The initial training of the AI look like this: input data is provided, and the AI model is assigned to categorize the data in two classes. Such a class can be for example the category true or the category false. “We compare this class with the target data we have acquired for the input data beforehand. If the AI is right, fine. If the AI is wrong, a method called back propagation comes into play. Since we know the right class, we can try to change the weights inside the model in favor of the right class”, Jonas explains. By the repetition of this process and this might mean million times, the AI system learns patterns for different classes and categories and can separate different data into mentioned classes and categories during production as well. By supplying the AI with enough data and repeating the process you teach the artificial intelligence to know when something looks right or wrong inside a welded part since all categories of errors have their own pattern. Therefore, pattern recognition is an integral part of artificial intelligence when it comes to optimizing the quality of welded parts in our production.
Cooperation with the University of Applied Sciences of Kiel
Enhancing the quality of welded parts using artificial intelligence and data analysis has been brought to life by a corporation with the University of Applied Science of Kiel with our colleagues at thyssenkrupp Marine Systems. The two partners had split the project into AI development and building the feedback system. The development of the artificial intelligence itself was mainly done by Jonas and his team. Whereas the development of the feedback system happens over at the university. Together, they are driving the advancement of artificial intelligence in welding. One example for this is the visual AI that can identify errors through video data by using thermal cameras.
“In order to teach AI, the recognition of error patterns and turn it into a reliable tool for production it takes much repetition and our team also faced challenges”, Jonas explains. These challenges include low data quality. In this case the team must start over and tune the data collection process. Sometimes the data preparation is also unable to handle new data and Jonas and his team have a bias inside the data set which breaks the AI model. But through persistent and systematic approach the industrial engineering team overcomes each one of these challenges day by day and improves the AI which increases the welding parts.
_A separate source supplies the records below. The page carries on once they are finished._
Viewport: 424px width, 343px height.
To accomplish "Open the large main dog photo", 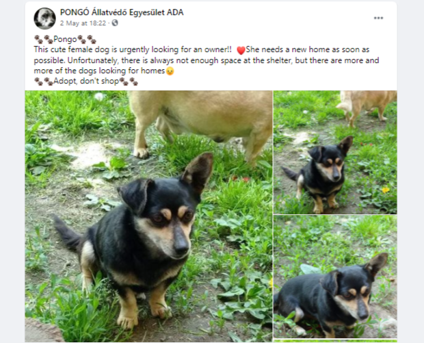I will (x=148, y=216).
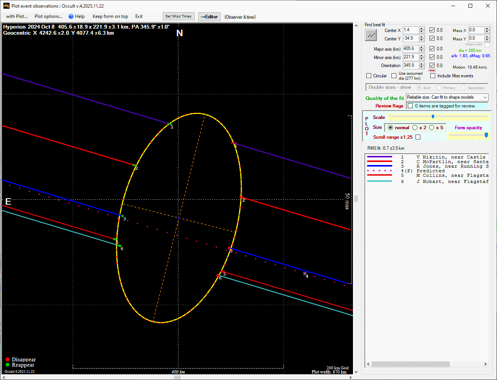497x380 pixels.
Task: Click red line swatch under Orientation checkbox
Action: pos(432,71)
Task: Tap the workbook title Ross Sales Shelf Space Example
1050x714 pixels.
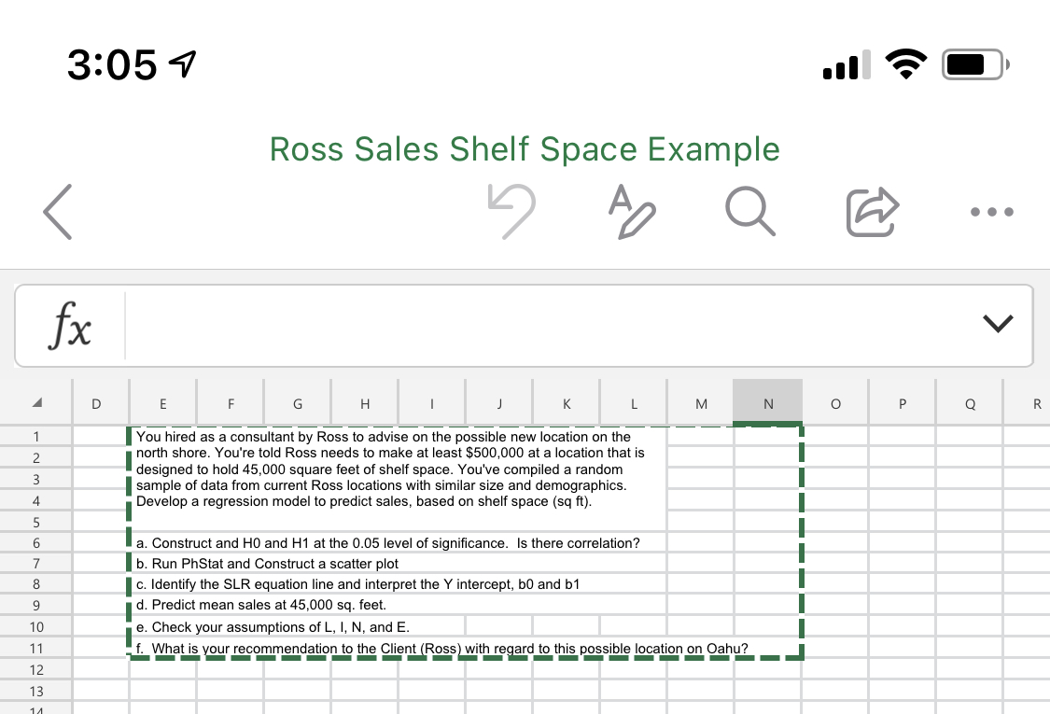Action: click(x=525, y=149)
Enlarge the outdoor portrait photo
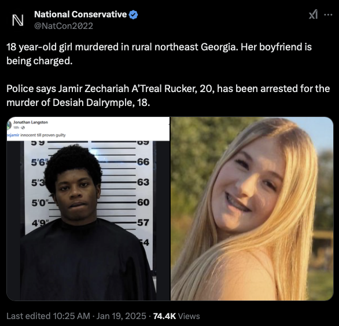Screen dimensions: 339x326 click(252, 208)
In addition to the challenges, the support of artificial intelligence also offers advantages. The main benefit of using AI in the production of welded parts for ship and submarine building is that Jonas and his team can analyze not only the big but also the small changes within the welding process itself. This increases the quality of the welded parts, and the workers have less rework to do which in turn saves time money and resources. “On the other hand, we have less quality protocol work in our quality department since there are less detects that need to be protocoled.”, the expert adds.
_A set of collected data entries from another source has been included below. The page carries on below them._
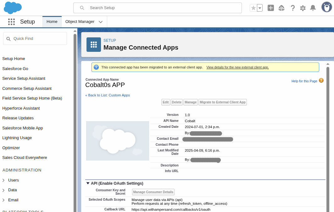Follow the Back to List: Custom Apps link
Viewport: 334px width, 212px height.
107,95
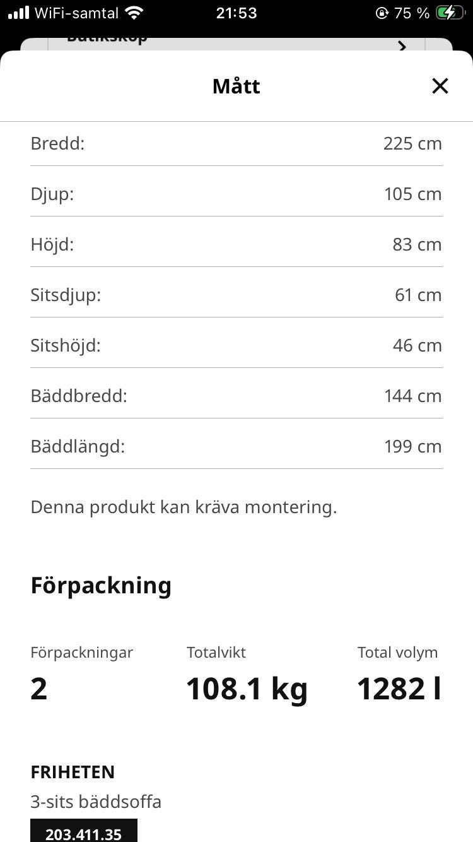473x842 pixels.
Task: Tap the Förpackning section heading
Action: (x=101, y=586)
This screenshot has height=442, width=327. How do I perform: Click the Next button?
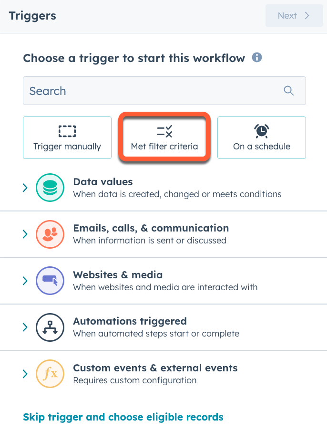click(x=294, y=15)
What does the future hold?
In our fast-moving digital world artificial intelligence is something that is in a constant state of improvement. The more data points and repetition processes the AI tool of Jonas, and his team goes through the better and more accurate it will become. Therefore, the experts have developed an agile road map for the upcoming years in which they will be focusing on improving the manufacturing process with the artificial intelligence tool they have developed.
These optimizations will include the defect detection with visual AI tools as well as further predictive quality projects within additive manufacturing and fuel cell production. The expert adds: “My personal goals for the team are that everyone has fun building innovative AI products and that we can support and automate many manufacturing processes with our products to help the people in our company with repetitive, dangerous or exhausting tasks to help make this company a great place to work.”